I was recently asked to present on what are the essential ingredients for a health communication campaign and what type of impact should be expected from them. For the answer, I turned to Leslie Snyder who has studied the effectiveness of health communication campaigns. In her most recent publication on the subject, she combined the results of several reviews of the literature that together examined over 400 campaigns on a variety of health topics.
Her conclusion: The question isn’t whether health communication campaigns are effective – it’s what is the average effect size they achieve (how much change do they result in)?
Across all these studies she found that targeted behaviors increase above baseline by an average of about 5 percentage points; a baseline level of a behavior usually is increased, for example, from 60 to 65%. Campaigns for seat belt use (15%), dental care (13%) and adult alcohol reduction (11%) campaigns have had the strongest effects, while youth alcohol and drug campaigns have had the least (1-2%).
Among other risk behaviors that were included in a sufficient number of studies to allow her to arrive at estimates of impact:
- Family planning (6%)
- Youth smoking prevention (6%)
- Heart disease reduction (including nutrition and physical activity (5%)
- Sexual risk taking (4%)
- Mammography screening (4%)
- Adult smoking prevention (4%)
- Youth alcohol prevention and cessation (4-7%)
- Tobacco prevention (4%)
Preliminary findings on risk behaviors among an even smaller number of studies are that in international breast feeding campaigns the average effect size is r = .17 (or 17%), for fruit and vegetable campaigns r = .08 and for in-school nutrition programs aimed at 4th-5th graders the r = .12.

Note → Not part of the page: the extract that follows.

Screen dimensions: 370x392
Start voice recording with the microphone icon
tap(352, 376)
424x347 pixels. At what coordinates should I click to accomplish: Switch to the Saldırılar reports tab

Obviously, there are several caveats to these conclusions including the reach and frequency of messaging, the audience, the number of channels that were used and differences in measurement and evaluation. However, as a rule-of-thumb, the 5% figure may be a good place to start when you are trying to estimate the impact of a health communications campaign. And another reason to suggest you move beyond 1P marketing.
Leslie also found a number of factors that are associated with improved outcomes.
- Promote adoption of healthier behaviors or substitutions over stopping or preventing unhealthy ones.
- Habitual behaviors are more difficult to modify than one-off ones (e.g., screening behaviors)
- Have behavior change as an explicit goal or objective
- Use formative research in design and planning
- Focus on homogeneous population groups
- Communicate directly with your audience and not just through intermediaries
- Have multiple executions of messages
- Have a high frequency of exposure to the messages
- Practice media multiplexity (using multiple channels)
- Strive for sustained activity to mitigate the observed declines in behavior change after the campaign ends
And at the end of the presentation I added four more rules for developing successful social marketing programs.
- Behaviors need to be relevant to audiences – not producers of the message
- Opportunities and access to engage in new behaviors is necessary
- Incentives, not barriers, determine behavior change
- People live in social networks – tap into them
So as you are writing your social marketing plan, some empirically-based places to start.